Roxio
- Type: Subsidiary
- Industry: Software
- Founded: 2001; 25 years ago
- Headquarters: Santa Clara, California, United States
- Key people: David Habiger (CEO); Paul Norris (EVP & CFO); Clay Leighton (EVP & COO); Mark Ely (EVP Strategy & GM); Matt DiMaria, (EVP & GM);
- Number of employees: 500+
- Parent: Alludo
- Divisions: Roxio Product Group Premium Content Group
- Website: http://www.roxio.com

= Roxio =

American software company

Roxio is an American software company specializing in developing consumer digital media products. Its product line includes tools for setting up digital media projects, media conversion software and content distribution systems.

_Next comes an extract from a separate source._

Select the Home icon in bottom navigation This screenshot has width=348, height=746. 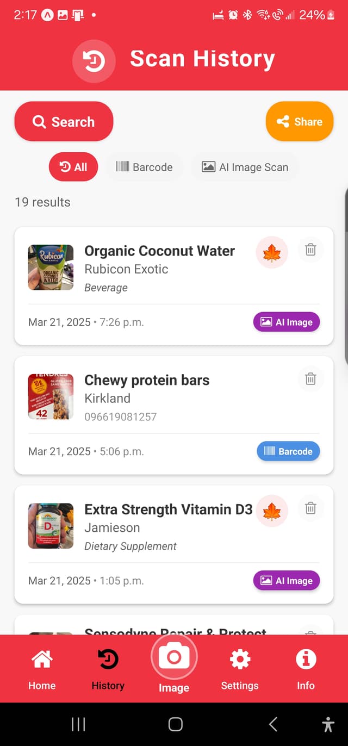pos(42,667)
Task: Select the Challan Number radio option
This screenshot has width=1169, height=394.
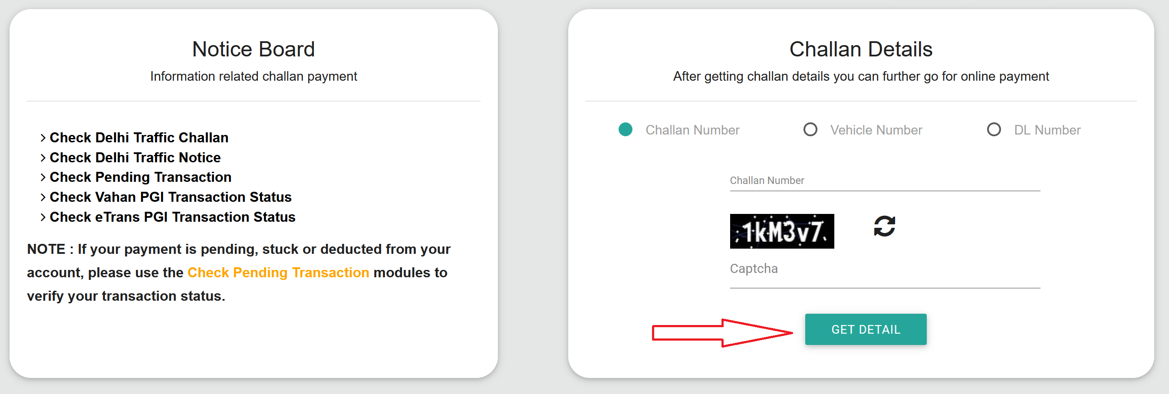Action: [x=625, y=130]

The company formed as a spin-off of Adaptec's software division in 2001 and acquired MGI Software in 2002.

In 2003, Roxio relaunched Napster as a competitor to iTunes, and partnered with Samsung to introduce a Napster-branded MP3 player, but the initiative saw limited success.

Sonic Solutions acquired Roxio in 2003, going on to acquire Simple Star and CinemaNow in 2008. Rovi Corporation acquired Sonic Solutions in 2010, but Rovi announced in January 2012 that it would sell Roxio to Canadian software company Corel. That acquisition closed on February 7, 2012.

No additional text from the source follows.